Effects of L-NG-monomethyl arginine on the cyclic GMP formations in rat mesenteric arteries

To evaluate the contribution of L-arginine as a precursor of the endothelium-derived relaxing factor (EDRF) on vascular cyclic GMP formation, we examined the effects of L-NG-monomethyl arginine (L-NMMA), and analog of L-arginine, on basal and acetylcholine (ACh)-, sodium nitroprusside (SNP)- and atrial natriuretic peptide (ANP)-induced cyclic GMP formations in rat mesenteric arteries. The mesenteric arteries were perfused with Krebs-Henseleit solution containing 0.2 mM isobutyl methyl xanthine.
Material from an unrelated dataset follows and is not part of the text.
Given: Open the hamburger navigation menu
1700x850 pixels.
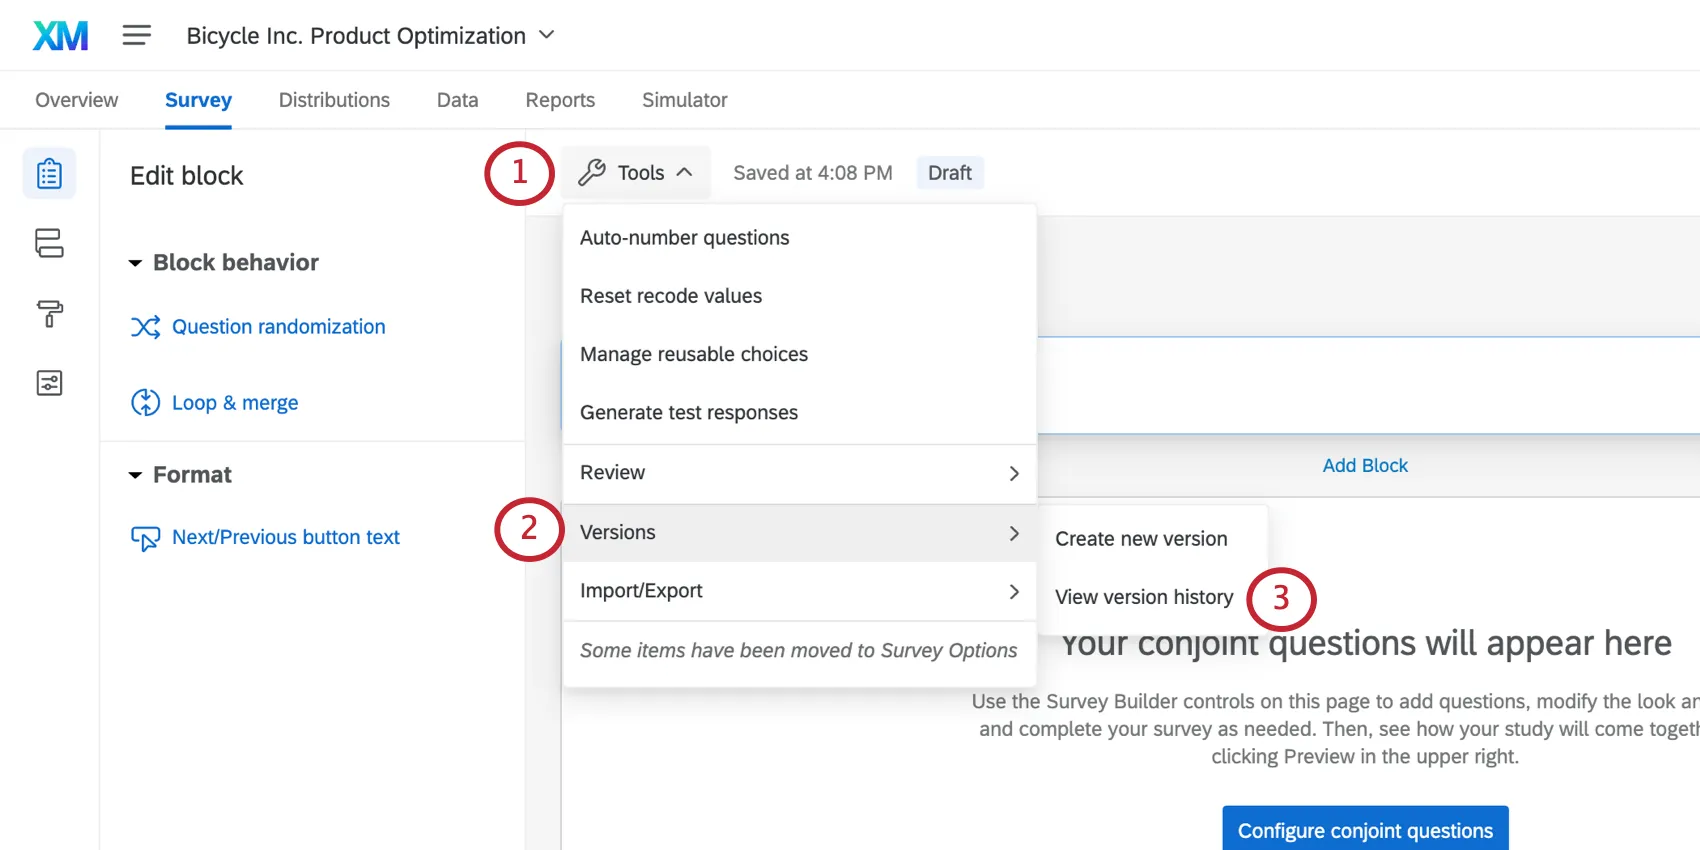Looking at the screenshot, I should click(x=136, y=36).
The effluents from the arteries were collected before and after infusions of graded doses of ACh, SNP or ANP in the absence or presence of 100 microM L-NMMA, and the levels of cyclic GMP were measured. Basal and ACh-induced cyclic GMP formations in the mesenteric arteries were significantly inhibited in the presence of L-NMMA, whereas a concomitant infusion of 300 microM L-arginine restored the inhibition of basal as well as ACh-induced cyclic GMP formations. L-NMMA did not affect SNP- and ANP-stimulated cyclic GMP formations, respectively. These results suggest that L-arginine is necessary for not only the stimulated cyclic GMP formation but also the basal cyclic GMP formation in the mesenteric arteries, whereas the SNP- and ANP-stimulated cyclic GMP formations in the arteries are independent of L-arginine.